Target position records:
=-=-=-=-=
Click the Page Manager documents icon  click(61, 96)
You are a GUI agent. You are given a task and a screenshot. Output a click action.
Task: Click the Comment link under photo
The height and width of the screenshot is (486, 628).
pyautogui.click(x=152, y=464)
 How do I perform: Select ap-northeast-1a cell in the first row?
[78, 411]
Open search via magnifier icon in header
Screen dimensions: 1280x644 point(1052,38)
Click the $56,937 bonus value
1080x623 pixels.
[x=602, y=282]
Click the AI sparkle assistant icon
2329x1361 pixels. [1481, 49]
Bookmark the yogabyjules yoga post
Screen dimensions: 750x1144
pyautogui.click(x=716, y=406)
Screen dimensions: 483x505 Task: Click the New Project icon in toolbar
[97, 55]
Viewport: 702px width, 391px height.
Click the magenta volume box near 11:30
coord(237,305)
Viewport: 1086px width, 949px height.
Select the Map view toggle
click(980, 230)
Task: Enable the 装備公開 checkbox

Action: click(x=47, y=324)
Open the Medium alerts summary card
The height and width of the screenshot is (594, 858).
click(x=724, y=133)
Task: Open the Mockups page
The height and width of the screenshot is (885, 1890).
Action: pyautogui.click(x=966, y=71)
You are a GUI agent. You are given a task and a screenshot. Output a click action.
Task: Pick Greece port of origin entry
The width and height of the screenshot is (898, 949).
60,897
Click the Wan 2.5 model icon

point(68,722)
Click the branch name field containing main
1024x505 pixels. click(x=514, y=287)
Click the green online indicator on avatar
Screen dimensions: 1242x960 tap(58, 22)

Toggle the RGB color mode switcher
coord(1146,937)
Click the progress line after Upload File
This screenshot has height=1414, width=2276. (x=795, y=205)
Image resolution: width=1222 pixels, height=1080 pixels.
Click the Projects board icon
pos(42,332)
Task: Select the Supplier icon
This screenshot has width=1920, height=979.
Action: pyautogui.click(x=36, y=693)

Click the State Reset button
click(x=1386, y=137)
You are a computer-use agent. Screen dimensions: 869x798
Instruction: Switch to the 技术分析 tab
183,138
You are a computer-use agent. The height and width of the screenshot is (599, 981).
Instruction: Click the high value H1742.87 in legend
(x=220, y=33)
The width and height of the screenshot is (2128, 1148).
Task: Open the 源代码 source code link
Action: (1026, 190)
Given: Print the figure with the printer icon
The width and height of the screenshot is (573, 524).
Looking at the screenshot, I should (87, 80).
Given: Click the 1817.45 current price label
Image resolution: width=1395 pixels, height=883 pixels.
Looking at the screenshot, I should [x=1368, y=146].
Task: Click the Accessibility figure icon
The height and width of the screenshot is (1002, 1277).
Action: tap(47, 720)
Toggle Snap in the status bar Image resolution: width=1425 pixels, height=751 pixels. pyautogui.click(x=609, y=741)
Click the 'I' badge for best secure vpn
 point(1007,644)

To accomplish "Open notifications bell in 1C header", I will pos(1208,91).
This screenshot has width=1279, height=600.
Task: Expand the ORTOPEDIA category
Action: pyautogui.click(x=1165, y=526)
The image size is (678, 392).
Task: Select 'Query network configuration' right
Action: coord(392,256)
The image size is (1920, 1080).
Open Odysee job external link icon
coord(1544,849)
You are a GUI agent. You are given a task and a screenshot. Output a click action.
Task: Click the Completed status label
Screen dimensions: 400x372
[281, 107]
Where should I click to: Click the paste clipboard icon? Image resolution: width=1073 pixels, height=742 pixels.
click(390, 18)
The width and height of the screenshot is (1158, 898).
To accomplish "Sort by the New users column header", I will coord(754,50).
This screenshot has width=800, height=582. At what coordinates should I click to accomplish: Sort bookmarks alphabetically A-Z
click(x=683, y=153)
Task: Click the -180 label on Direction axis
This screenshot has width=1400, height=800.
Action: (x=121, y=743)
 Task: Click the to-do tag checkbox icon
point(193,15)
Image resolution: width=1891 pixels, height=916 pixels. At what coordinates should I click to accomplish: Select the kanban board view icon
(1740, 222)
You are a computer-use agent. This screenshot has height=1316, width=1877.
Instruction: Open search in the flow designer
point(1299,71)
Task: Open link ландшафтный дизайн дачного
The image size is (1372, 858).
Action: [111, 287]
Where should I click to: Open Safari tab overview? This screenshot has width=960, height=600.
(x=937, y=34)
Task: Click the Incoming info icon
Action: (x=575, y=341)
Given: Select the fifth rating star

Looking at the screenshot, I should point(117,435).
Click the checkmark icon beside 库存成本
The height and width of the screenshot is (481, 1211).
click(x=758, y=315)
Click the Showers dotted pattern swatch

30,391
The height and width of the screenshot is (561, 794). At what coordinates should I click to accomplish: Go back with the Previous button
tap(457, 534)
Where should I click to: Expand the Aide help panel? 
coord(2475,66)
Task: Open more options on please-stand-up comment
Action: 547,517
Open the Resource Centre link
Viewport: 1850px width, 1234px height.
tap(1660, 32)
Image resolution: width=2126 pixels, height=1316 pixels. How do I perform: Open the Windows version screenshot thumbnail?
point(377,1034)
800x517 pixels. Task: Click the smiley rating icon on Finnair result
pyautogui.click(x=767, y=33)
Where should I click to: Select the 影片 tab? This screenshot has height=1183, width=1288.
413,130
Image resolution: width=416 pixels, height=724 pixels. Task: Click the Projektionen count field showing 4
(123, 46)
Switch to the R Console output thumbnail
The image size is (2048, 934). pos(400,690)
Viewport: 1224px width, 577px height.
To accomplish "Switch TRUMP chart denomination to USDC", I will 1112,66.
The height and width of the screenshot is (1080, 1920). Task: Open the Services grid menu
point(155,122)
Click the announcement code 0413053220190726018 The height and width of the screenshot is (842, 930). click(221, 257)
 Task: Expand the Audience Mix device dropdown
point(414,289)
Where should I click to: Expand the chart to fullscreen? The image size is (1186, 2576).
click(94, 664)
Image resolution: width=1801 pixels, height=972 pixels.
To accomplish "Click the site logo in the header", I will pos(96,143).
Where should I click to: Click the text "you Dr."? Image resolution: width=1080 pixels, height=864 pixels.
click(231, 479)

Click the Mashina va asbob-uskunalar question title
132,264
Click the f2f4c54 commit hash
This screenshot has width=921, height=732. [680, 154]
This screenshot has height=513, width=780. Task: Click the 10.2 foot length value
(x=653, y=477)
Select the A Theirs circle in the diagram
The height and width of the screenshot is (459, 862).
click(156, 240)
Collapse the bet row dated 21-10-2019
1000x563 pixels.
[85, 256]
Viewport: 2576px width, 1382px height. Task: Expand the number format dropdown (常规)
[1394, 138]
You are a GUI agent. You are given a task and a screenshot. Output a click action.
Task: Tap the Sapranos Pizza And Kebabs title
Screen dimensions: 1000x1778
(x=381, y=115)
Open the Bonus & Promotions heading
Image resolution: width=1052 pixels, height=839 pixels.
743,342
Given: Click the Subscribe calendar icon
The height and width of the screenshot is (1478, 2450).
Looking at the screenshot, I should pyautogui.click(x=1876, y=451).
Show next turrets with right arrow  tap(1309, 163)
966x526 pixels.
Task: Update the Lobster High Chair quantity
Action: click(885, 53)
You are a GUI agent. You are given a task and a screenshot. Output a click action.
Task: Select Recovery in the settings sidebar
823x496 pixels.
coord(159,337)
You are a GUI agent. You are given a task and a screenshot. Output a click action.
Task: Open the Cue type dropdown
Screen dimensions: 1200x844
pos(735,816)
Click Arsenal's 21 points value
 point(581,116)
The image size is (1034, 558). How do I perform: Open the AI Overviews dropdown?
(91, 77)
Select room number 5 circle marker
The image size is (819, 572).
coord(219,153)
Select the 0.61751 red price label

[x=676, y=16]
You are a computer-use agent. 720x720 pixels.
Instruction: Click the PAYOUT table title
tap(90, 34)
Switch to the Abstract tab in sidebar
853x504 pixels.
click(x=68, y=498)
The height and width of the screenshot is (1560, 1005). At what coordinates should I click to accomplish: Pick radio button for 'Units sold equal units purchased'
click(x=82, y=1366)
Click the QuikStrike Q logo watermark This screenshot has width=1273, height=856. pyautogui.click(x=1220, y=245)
=-=-=-=-=
Requirements:
Please echo, word for word, the stretch of the material above from its start through the line containing "Action: pyautogui.click(x=966, y=71)".

Response:
Click the Page Manager documents icon  click(61, 96)
You are a GUI agent. You are given a task and a screenshot. Output a click action.
Task: Click the Comment link under photo
The height and width of the screenshot is (486, 628).
pyautogui.click(x=152, y=464)
 How do I perform: Select ap-northeast-1a cell in the first row?
[78, 411]
Open search via magnifier icon in header
Screen dimensions: 1280x644 point(1052,38)
Click the $56,937 bonus value
1080x623 pixels.
[x=602, y=282]
Click the AI sparkle assistant icon
2329x1361 pixels. [1481, 49]
Bookmark the yogabyjules yoga post
Screen dimensions: 750x1144
pyautogui.click(x=716, y=406)
Screen dimensions: 483x505 Task: Click the New Project icon in toolbar
[97, 55]
Viewport: 702px width, 391px height.
Click the magenta volume box near 11:30
coord(237,305)
Viewport: 1086px width, 949px height.
Select the Map view toggle
click(980, 230)
Task: Enable the 装備公開 checkbox

Action: click(x=47, y=324)
Open the Medium alerts summary card
The height and width of the screenshot is (594, 858).
click(x=724, y=133)
Task: Open the Mockups page
The height and width of the screenshot is (885, 1890).
Action: pyautogui.click(x=966, y=71)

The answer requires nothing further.